## Text passage:
----------
She has had about £700 worth of stuff, way more than I budgeted as she changed her mind last thing after most stuff was bought and wanted a laptop.
So along with other stuff she has had a really good fancy laptop.
But it is not good enough.
Oh and trip to cinema 3D film, and two visits to two different panto's in the next week.
I feel like giving up

Molly333 Tue 27-Dec-16 19:57:14

I understand how you feel but rather than holding onto this maybe tell her what you heard and how it's made you feel , then my advice would be to walk away and let her reflect

OurMiracle1106 Tue 27-Dec-16 20:00:02

Maybe it's time she got a part time job or paper round and funded her own cinema etc which would help teach her the value of money

My mum did from a young age. It's also made me able to budget

Serin Tue 27-Dec-16 20:02:59

Blimey, ours get about £300 per child and are very grateful!

Do you think you are spoiling her?

How much are you told to budget for Xmas? Our local authority gives around £300 per child.

When DH and I did our foster carer training we decided to apply this to our own DC's!

Wishforsnow Tue 27-Dec-16 20:05:39

I don't think this is specific to a 15 year old being a foster child. Some children this age are ungrateful. Hopefully you can support her to try not to be so commercially driven

reallyanotherone Tue 27-Dec-16 20:10:10

Could it be a peer thing? Saying what she thinks her friend wants to hear, or empathising is she thinks friend wasn't happy?
----------
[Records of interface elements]
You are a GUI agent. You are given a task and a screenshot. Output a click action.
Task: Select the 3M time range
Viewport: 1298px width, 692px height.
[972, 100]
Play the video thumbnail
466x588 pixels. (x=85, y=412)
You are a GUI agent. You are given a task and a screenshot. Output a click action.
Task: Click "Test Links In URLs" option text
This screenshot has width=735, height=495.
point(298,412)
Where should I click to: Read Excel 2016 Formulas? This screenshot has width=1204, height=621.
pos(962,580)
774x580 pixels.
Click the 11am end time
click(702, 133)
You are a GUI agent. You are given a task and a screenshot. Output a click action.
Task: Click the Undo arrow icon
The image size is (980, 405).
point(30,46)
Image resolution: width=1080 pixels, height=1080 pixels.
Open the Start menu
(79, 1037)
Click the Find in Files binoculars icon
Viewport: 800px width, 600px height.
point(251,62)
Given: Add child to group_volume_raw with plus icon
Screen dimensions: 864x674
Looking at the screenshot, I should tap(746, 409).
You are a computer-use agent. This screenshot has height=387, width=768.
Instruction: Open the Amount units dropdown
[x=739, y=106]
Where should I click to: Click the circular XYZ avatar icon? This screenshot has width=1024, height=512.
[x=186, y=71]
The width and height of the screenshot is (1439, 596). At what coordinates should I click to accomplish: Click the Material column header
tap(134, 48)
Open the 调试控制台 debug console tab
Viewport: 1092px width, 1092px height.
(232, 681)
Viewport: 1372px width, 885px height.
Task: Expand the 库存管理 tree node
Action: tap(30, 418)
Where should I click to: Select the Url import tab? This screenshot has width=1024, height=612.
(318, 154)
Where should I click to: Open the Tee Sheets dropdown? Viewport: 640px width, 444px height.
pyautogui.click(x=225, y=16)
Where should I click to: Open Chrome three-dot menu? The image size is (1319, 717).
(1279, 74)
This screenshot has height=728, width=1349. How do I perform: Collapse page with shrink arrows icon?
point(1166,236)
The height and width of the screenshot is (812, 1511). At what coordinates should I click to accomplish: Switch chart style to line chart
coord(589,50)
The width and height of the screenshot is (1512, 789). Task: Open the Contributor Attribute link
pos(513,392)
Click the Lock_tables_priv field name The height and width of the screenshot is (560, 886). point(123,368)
----------
## To be done:
(1) Set down word for word the part of the forum thread that opens with the words containing "I understand how" and closes with "are spoiling her?".
(2) Answer these questions from the forum thread:
(a) About how much, in pounds, has the girl received in things?
(b) What amount per child does Serin say their local authority gives?
(c) What two kinds of work does OurMiracle1106 suggest the girl could take on?
(3) Summarize the forum thread in two sentences.
Rely on the forum thread alone when answering.

## Answers:
(1)
I understand how you feel but rather than holding onto this maybe tell her what you heard and how it's made you feel , then my advice would be to walk away and let her reflect

OurMiracle1106 Tue 27-Dec-16 20:00:02

Maybe it's time she got a part time job or paper round and funded her own cinema etc which would help teach her the value of money

My mum did from a young age. It's also made me able to budget

Serin Tue 27-Dec-16 20:02:59

Blimey, ours get about £300 per child and are very grateful!

Do you think you are spoiling her?

(2)
(a) About £700
(b) Around £300 per child
(c) A part-time job or a paper round

(3) The poster says a girl has received about £700 worth of things, including a fancy laptop, a 3D film trip and two panto visits, yet it is not good enough, and the poster feels like giving up. Replies suggest telling her how it felt and walking away, having her get a part-time job or paper round, comparing the spending with a £300-per-child budget, and considering that some children this age are ungrateful or that it could be a peer thing.